Singapore Airlines (SIA) on Thursday (Feb 20) reported that it experienced its highest quarterly revenue, driven by strong demand for air travel toward the end of 2024. However, while the airline increased its capacity, the number of passengers it carried didn’t grow as much as expected.
As a result, the excess capacity led to more competition among airlines, which caused airfares to decrease.
Airfares, measured by “yields,” dropped 4.5% in the third quarter as the airline added more seats to its network than the number of passengers it carried.
Group revenue grew 2.7% to a record S$5.2 billion from a year earlier, the airline said.
Air India and Vistara merge
The company’s net profit more than doubled in the third quarter ending December 31, 2024, rising 146.7% to S$1.6 billion, up from S$659 million in 2023.
SIA reported that the rise in profit resulted from the merger of Air India and Vistara in November 2024—due to the S$1.1 billion non-cash accounting gain from the disposal of Vistara as part of the merger deal.
Vistara was a joint venture between Tata Sons, an Indian holding company, and SIA, which owned about 49%.
The deal gave SIA a 25.1% stake in the Air India group, while Tata, which operates in sectors like automobiles and steel, holds the majority 74.9% in the merged company.
Higher passenger revenue and operating profits
The group, which includes SIA and Scoot, reached a record revenue of S$5.22 billion for the three months ending December 31, 2024, up S$137 million from the same time last year.
Passenger revenue increased by S$70 million, with SIA and Scoot carrying a record 10.2 million passengers—a 7.2% rise compared to the same quarter in 2023.
The group’s total spending rose by S$117 million to S$5 million. This increase was mainly due to higher non-fuel costs, which went up by S$258 million.
However, the rise in spending was partially offset by a S$142 million drop in fuel costs.
Despite this, the group made an operating profit of S$629 million in the third quarter, S$20 million higher than the same quarter last year.
More passenger services in the upcoming months
SIA Group has added more aircrafts including one Airbus in December 2024 while Scoot added three Embraer aircraft in the third quarter.
The group has also launched services to new countries in late 2024, with plans to introduce more flights to other countries in the upcoming months. This includes:
- Beijing Daxing, China, in November 2024
- Malacca, Malaysia, in October 2024
- Phu Quoc, Vietnam, in December 2024
The Group’s passenger network has covered 129 destinations in 36 countries and territories, with SIA serving 80 destinations and Scoot serving 72 destinations, as of December 31, 2024.

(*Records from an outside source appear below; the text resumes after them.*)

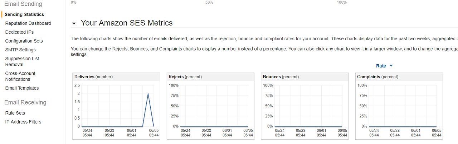Go to Reputation Dashboard
Viewport: 458px width, 144px height.
(x=28, y=23)
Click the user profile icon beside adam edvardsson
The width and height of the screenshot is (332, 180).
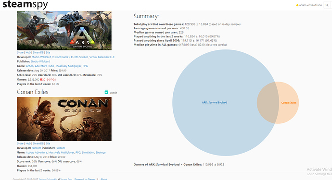pyautogui.click(x=297, y=5)
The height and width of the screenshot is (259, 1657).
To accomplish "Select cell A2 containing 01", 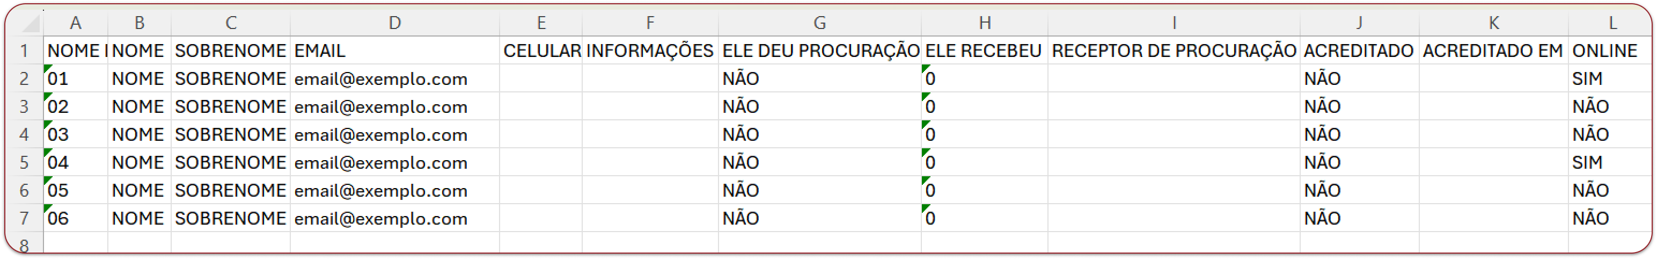I will click(76, 79).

The cargo network reached 133 destinations in 37 countries and territories.
SIA has recently launched flights to Padang, Indonesia, and Shantou, China, in January 2025.
From late March to October 2025, passengers can look forward to more services to Brisbane, Australia; Colombo, Sri Lanka; and Johannesburg, South Africa.
Scoot will also increase its services to Iloilo City, Philippines, starting from April, and Vienna, Austria from June.